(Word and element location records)
----------
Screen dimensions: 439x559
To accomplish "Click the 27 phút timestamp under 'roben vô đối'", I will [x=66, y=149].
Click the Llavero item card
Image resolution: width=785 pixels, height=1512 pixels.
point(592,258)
----------
- WHAT TO PRODUCE -
Format all the lines in the records above as a numbered list, leaving out any blank lines.

- THE SOLUTION -
1. Screen dimensions: 439x559
2. To accomplish "Click the 27 phút timestamp under 'roben vô đối'", I will [x=66, y=149].
3. Click the Llavero item card
4. Image resolution: width=785 pixels, height=1512 pixels.
5. point(592,258)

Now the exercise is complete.